• THE PROBLEM:
Every line from the one containing "Viewport: 762px width, 1568px height." through the end of the listing below must be given again exactly, and nothing else; exclude pictures.

:::::

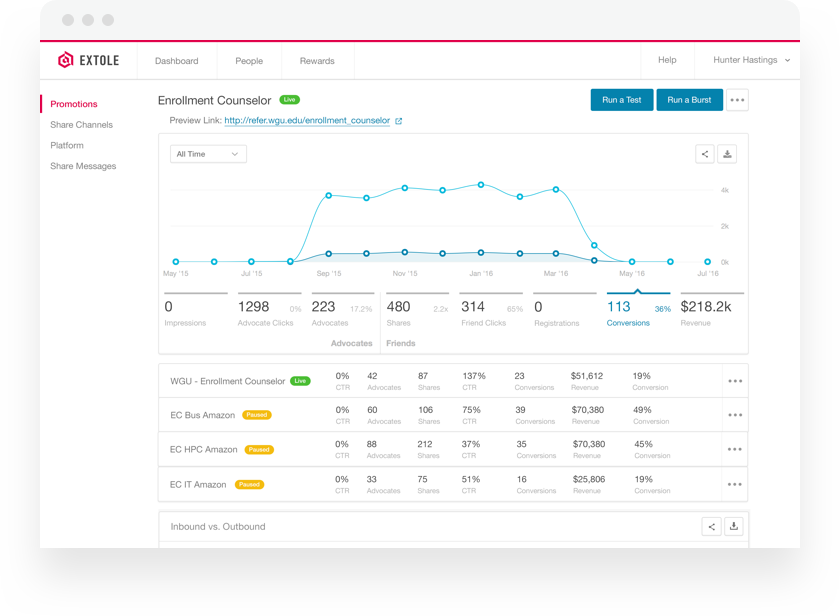Open options for EC Bus Amazon row
Screen dimensions: 840x616
pos(735,415)
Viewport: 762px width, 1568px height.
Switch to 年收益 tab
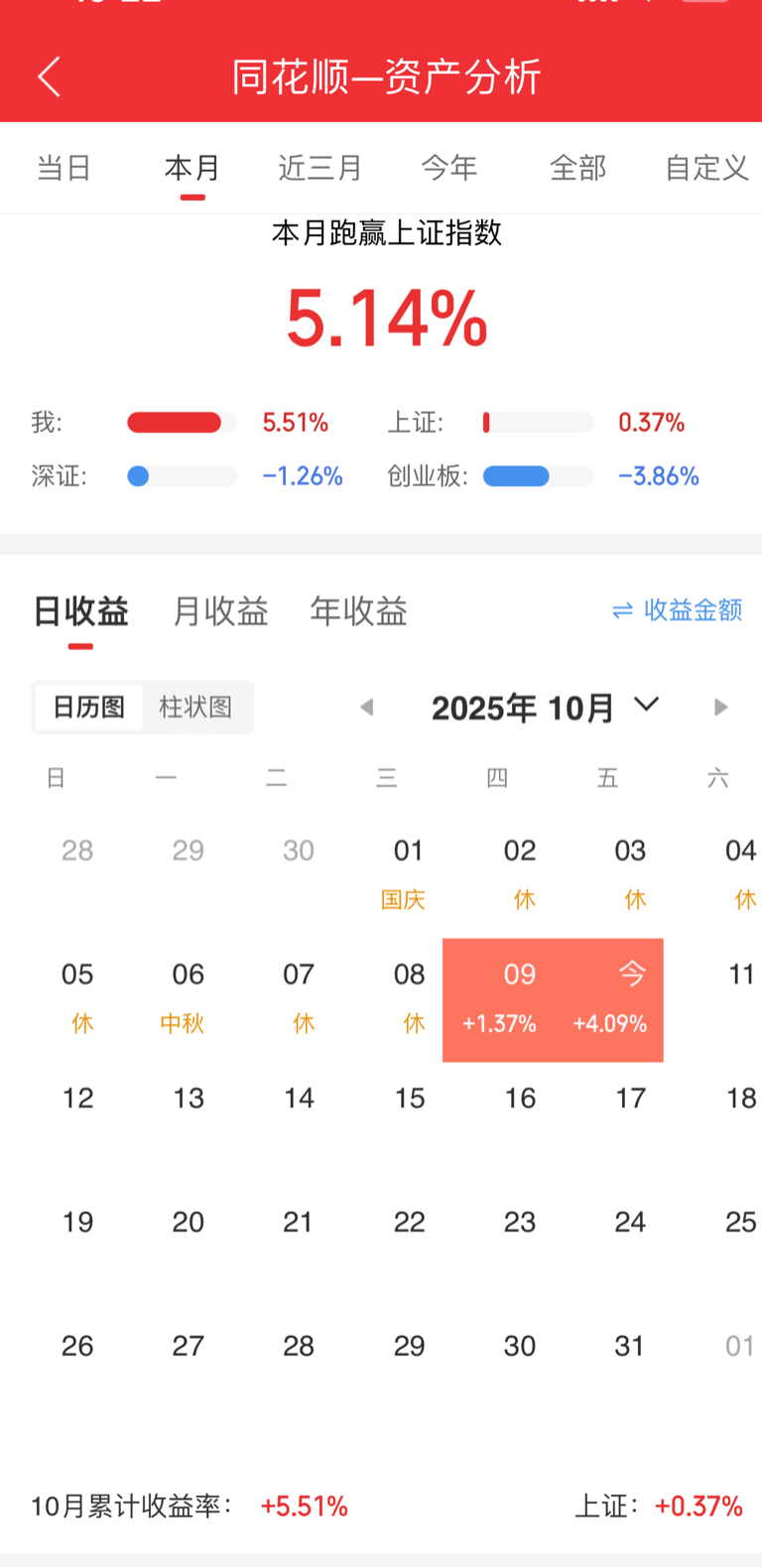click(x=358, y=611)
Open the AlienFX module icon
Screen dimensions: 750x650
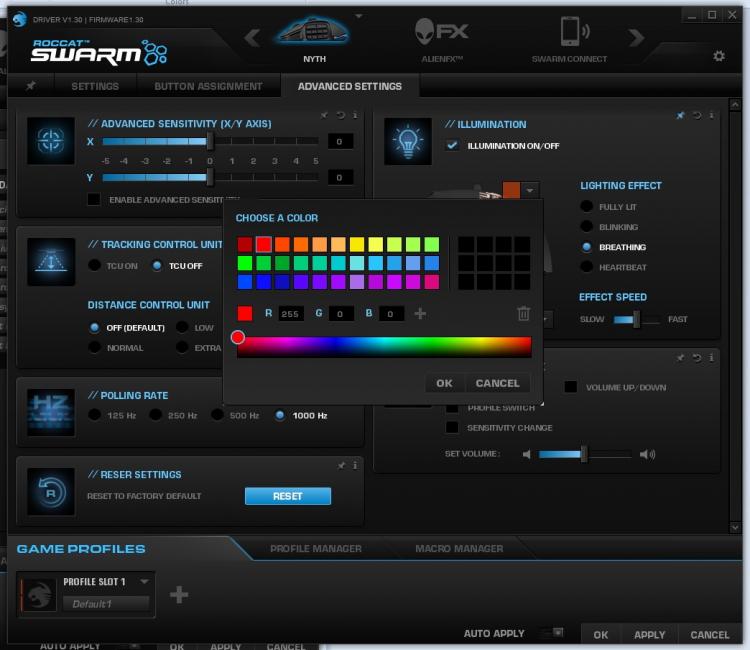click(x=441, y=32)
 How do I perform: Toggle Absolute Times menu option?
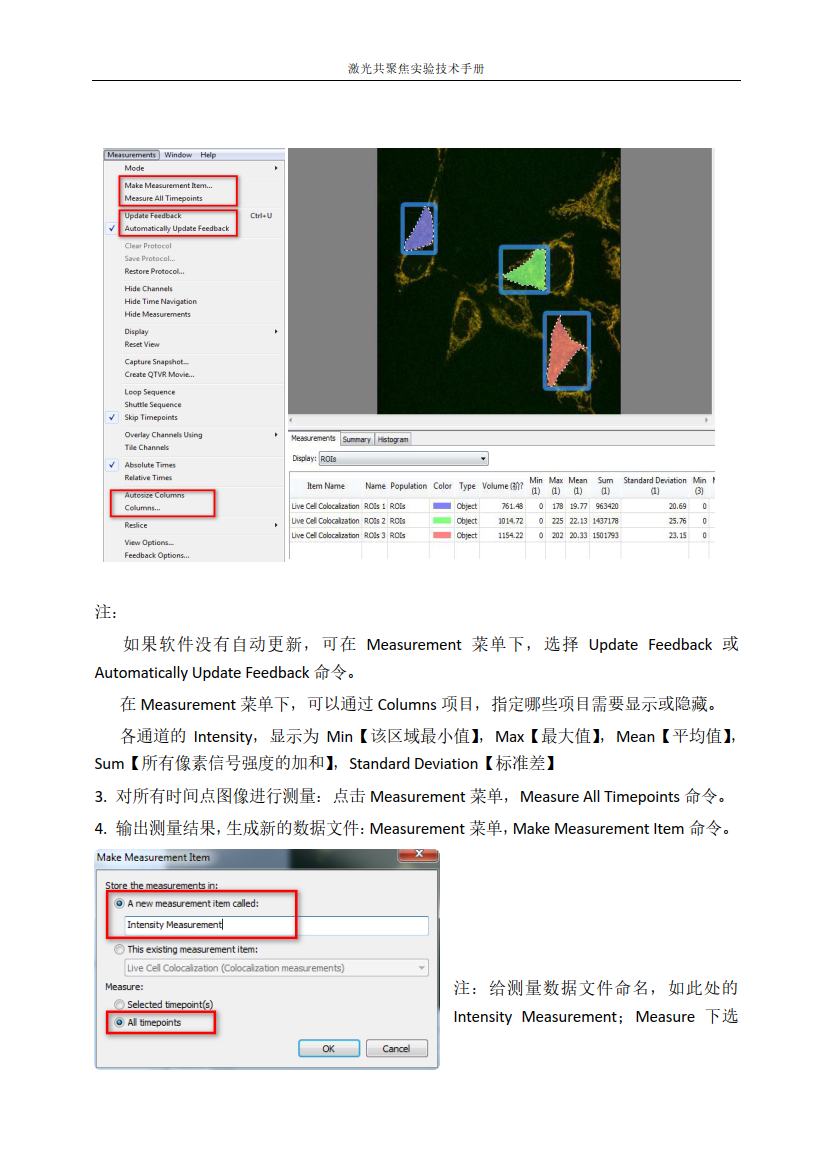pos(149,465)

:::::

• RESULT OF THE EXERCISE:
Viewport: 762px width, 1568px height.
Switch to 年收益 tab
click(x=358, y=611)
Open the AlienFX module icon
Screen dimensions: 750x650
click(x=441, y=32)
 How do I perform: Toggle Absolute Times menu option?
pos(149,465)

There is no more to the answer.